Extraits de Requiem
VIII
À la mort
Tu viendras, de toute façon –
Pourquoi pas maintenant ?
C’est trop difficile pour moi –
Je t’attends.
J’ai éteint la lampe, je t’ai ouvert la porte.
À toi, si simple, si merveilleuse ;
Prends pour l’occasion, la forme
Que tu voudras ; Engouffre-toi
Comme un obus meurtrier, ou
À la légère, comme une canaille avisée,
Ou comme un virus –
Le typhus.
Ou comme cette histoire
Que tu as inventée,
Que nous connaissons tous jusqu’à la nausée,
Qui me fait revoir les chapkas bleues
Et aussi le gardien, blême de peur.
Maintenant, tout m’est égal.
L’Iénisséi
Tourbillonne. L’étoile polaire
Brille.

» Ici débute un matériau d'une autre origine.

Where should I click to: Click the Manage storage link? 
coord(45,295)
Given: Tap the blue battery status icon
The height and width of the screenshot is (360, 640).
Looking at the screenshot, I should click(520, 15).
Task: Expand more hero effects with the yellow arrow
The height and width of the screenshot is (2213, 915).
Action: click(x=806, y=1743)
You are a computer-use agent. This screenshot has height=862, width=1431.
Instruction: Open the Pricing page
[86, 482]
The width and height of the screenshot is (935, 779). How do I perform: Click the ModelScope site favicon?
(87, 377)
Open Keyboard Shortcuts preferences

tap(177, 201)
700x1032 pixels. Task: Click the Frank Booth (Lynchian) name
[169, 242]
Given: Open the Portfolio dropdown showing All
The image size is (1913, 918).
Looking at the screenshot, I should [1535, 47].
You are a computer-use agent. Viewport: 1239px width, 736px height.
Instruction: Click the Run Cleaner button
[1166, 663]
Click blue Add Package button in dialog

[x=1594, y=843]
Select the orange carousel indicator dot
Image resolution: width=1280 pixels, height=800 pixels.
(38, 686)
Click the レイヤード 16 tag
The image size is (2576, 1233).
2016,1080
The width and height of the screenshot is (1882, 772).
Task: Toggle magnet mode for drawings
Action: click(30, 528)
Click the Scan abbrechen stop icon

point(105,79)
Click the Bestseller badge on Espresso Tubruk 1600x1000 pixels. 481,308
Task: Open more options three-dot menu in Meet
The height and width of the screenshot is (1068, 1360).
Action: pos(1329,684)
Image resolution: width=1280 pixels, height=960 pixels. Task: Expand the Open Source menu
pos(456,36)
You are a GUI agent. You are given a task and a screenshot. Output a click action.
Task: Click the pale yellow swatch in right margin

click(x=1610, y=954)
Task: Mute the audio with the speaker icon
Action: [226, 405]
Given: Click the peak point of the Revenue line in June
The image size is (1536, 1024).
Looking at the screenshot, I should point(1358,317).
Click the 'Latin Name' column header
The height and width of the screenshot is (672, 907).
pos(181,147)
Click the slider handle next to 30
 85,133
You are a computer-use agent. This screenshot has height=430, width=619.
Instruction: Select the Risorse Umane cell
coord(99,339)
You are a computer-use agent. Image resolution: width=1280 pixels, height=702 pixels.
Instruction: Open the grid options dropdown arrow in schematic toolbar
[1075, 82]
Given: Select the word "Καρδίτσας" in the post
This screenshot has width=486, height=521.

Et l’éclat bleu
Des yeux bien-aimés s’osbscurcit
D’une terreur dernière.
Maison de la Fontanka, été 1939
LA PORTE EST ENTROUVERTE
La porte est entrouverte.
Les tilleuls frémissent…
Oubliés sur la table :
Une cravache, un gant.
La lampe fait un cercle de clarté.
Il y a des bruits que j’entends.
Pourquoi es-tu parti?
Je ne comprends pas.
Demain matin la lumière
Sera pleine de joie.
Cette vie est brève.
Sois sage, mon coeur.
Tu es à bout de force,
Tu bats plus sourdement.
Tu sais, je l’ai lu quelque part:
Les âmes sont immortelles.
Requiem d'Anna Akhmatova sur RTS
Composé en 1940 par la grande poétesse russe Anna Akhmatova, "Requiem", "le poème de tous", le "poème épique dʹun grand peuple martyr", comme le qualifie Paul Valet, est une œuvre unique, constituée de poèmes écrits entre les années 1930 et 1957. Nicolas Bouvier qualifiait cet ensemble qui dit la terreur stalinienne de "testament superbe". Née le 23 juin 1889 à Odessa, Anna Akhmatova, proche du poète Ossip Mandelstam, passa sa jeunesse à Tsarkoïé Sélo. Ses premiers poèmes sont lyriques et pouchkiniens. Quand la guerre de 1914 éclate la réalité la rattrape et transforme sa poésie en profondeur. En octobre 1917, elle reste en Russie contrairement à nombre de ses amis. Cʹest son choix, elle en paiera le prix fort avec la mort de son mari, Nicolas Goumilev, en 1921, fusillé pour activités antisoviétiques. Puis, cʹest son fils qui est arrêté en 1938. Sʹensuit la guerre et la privation à Leningrad. En 1946, sa poésie est taxée dʹoccidentalisme. Elle ne peut plus publier. En 1956 son fils est enfin libéré. Anna Akhmatova meurt le 5 mars 1966 à lʹâge de 77 ans après une longue et douloureuse existence.